Records from a data collection:

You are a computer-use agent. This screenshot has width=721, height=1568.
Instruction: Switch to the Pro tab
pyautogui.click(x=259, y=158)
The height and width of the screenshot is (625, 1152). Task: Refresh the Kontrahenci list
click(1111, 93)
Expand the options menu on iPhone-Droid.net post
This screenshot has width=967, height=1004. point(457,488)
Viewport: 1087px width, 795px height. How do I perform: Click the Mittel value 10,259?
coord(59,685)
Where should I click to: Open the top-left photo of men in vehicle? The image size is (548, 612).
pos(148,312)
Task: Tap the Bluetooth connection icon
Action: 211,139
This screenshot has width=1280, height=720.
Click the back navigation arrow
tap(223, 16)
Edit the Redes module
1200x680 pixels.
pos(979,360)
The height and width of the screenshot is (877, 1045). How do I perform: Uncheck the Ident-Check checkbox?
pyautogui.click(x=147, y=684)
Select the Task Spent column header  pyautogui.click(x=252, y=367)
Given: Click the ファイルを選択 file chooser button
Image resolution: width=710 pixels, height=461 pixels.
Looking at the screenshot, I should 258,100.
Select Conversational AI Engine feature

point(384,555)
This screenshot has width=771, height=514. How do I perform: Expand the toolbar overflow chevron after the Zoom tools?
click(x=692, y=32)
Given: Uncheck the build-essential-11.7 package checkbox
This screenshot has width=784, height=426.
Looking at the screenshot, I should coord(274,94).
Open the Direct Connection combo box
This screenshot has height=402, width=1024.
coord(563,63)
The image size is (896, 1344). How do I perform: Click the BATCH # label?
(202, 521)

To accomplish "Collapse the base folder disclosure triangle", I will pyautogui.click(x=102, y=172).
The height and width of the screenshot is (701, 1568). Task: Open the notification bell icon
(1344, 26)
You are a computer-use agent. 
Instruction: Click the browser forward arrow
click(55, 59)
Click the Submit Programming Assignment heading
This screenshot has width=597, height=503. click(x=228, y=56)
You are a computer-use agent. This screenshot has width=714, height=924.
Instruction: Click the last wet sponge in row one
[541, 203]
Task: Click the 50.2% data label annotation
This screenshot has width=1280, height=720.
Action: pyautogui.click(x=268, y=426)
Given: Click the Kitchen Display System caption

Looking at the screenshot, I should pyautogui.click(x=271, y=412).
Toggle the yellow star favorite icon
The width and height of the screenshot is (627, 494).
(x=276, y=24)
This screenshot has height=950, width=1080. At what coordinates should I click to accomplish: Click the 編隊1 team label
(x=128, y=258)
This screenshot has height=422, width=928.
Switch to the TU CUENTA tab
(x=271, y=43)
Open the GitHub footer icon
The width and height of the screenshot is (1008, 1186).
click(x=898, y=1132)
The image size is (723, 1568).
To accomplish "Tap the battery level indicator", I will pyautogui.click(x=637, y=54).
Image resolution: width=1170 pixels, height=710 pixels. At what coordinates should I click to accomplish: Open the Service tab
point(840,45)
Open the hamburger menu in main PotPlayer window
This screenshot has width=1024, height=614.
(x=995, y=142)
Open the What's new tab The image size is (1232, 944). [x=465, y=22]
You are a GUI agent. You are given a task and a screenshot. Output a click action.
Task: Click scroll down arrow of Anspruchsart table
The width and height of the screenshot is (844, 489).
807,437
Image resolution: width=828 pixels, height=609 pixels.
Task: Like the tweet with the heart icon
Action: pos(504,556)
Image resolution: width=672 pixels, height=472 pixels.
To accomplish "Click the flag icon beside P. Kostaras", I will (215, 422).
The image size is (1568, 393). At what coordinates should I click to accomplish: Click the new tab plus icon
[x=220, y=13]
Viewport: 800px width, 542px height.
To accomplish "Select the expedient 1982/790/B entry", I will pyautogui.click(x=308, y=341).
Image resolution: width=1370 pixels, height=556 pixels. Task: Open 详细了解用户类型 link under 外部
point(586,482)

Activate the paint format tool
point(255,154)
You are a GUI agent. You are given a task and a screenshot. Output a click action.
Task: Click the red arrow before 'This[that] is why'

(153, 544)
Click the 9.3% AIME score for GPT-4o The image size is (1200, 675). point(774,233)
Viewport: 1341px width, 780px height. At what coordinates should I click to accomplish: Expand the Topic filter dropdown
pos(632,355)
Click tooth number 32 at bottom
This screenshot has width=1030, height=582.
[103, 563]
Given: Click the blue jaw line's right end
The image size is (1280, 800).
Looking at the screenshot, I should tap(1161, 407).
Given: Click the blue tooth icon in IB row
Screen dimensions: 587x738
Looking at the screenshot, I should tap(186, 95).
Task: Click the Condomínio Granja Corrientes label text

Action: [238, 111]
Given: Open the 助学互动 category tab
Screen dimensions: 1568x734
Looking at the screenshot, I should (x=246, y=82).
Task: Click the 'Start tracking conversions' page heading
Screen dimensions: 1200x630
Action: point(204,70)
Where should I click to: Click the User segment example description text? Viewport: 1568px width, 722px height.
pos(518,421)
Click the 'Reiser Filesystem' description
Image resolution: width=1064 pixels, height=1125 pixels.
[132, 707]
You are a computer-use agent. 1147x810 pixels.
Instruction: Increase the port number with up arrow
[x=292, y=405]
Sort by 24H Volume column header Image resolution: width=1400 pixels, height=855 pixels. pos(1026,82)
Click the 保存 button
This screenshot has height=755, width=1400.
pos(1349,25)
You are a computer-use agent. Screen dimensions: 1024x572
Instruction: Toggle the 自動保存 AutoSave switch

What the exercise asks: Using the records above, please retype only the run of lines from the line holding "Given: Open the 助学互动 category tab" through the last line, both ends included.

Response to this task:
Given: Open the 助学互动 category tab
Screen dimensions: 1568x734
Looking at the screenshot, I should (x=246, y=82).
Task: Click the 'Start tracking conversions' page heading
Screen dimensions: 1200x630
Action: point(204,70)
Where should I click to: Click the User segment example description text? Viewport: 1568px width, 722px height.
pos(518,421)
Click the 'Reiser Filesystem' description
Image resolution: width=1064 pixels, height=1125 pixels.
[132, 707]
You are a computer-use agent. 1147x810 pixels.
Instruction: Increase the port number with up arrow
[x=292, y=405]
Sort by 24H Volume column header Image resolution: width=1400 pixels, height=855 pixels. pos(1026,82)
Click the 保存 button
This screenshot has height=755, width=1400.
pos(1349,25)
You are a computer-use agent. Screen dimensions: 1024x572
Instruction: Toggle the 自動保存 AutoSave switch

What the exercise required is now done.